Schneider introduces the six following chapters, written by an anthropologist, folklorist, or historian, each of which includes the author’s “conversation with” a noted scholar drawn from discussions conducted by the editor. Anthropologist Holly Cusack-McVeigh examines multiple tellings of a Yup’ik mythic story, conversing with anthropologist Klara B. Kelly (chapter 2). Anthropologist Aron L. Crowell and Yupik elder Estelle Oozevaseuk present contrasting European and native narratives concerning a famine and epidemic that killed over half the Yupik population on St. Lawrence Island in 1878–80, conversing with historian of anthropology James Clifford (chapter 3). Anthropologist and folklorist Kirin Narayan discusses her work on Kashmiri women’s wedding songs, and the impact of her reintroducing versions she’d taped earlier, conversing with folklorist Barre Toelken (chapter 4). Folklorist Joanne B. Mulcahy examines the story repertoire of Mexican-American artist Eva Castellanoz to find the Tree of Life emerging as metaphor, conversing with anthropologist Barbara A. Babcock (chapter 5). Historian Sherna Berger Gluck examines different versions of Palestinian women’s accounts of the evolving women’s movement, conversing with anthropologist Ted Swedenburg (chapter 6). Historian Lorraine McConaghy reports on a theatre project at Seattle’s Museum of History and Industry that involves museum visitors performing selected oral histories of earlier Seattle residents, conversing with historian Karen R. Utz (chapter 7). Schneider concludes the book with a general afterword (chapter 8).
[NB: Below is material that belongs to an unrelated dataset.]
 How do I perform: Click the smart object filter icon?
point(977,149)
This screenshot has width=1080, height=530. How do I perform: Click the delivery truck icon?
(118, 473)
Schneider states in his introduction: “The title of this book, Living with Stories, emphasizes our common belief that to really understand a story, we need to listen to how it is used and recognize how each new narration bears the mark of the present and a particular reason for telling. This is not new information to scholars of oral narrative…” (1). As a folklorist interested in story, particularly legend, I agree that, yes, this is not new information. Twice-told tales, variations in tale telling, and contextual modifications of stories have long been staples in folk narrative study, morphing through various methodological and theoretical perspectives over the years. But Schneider continues, “…but our focus on retellings provides a new and appropriate frame for asking about individual stories and how they are used over time” (1). He then outlines three goals he hopes that the volume will achieve by zeroing in on retellings: “(1) expand appreciation for how people create and convey meaning through stories; (2) demonstrate how context and audience play out in a variety of different case studies of retellings in different cultural settings where different values, beliefs and practices influence the story and how it is told; and (3) use our focus on retelling to explore how stories are keys to how and what we remember” (2).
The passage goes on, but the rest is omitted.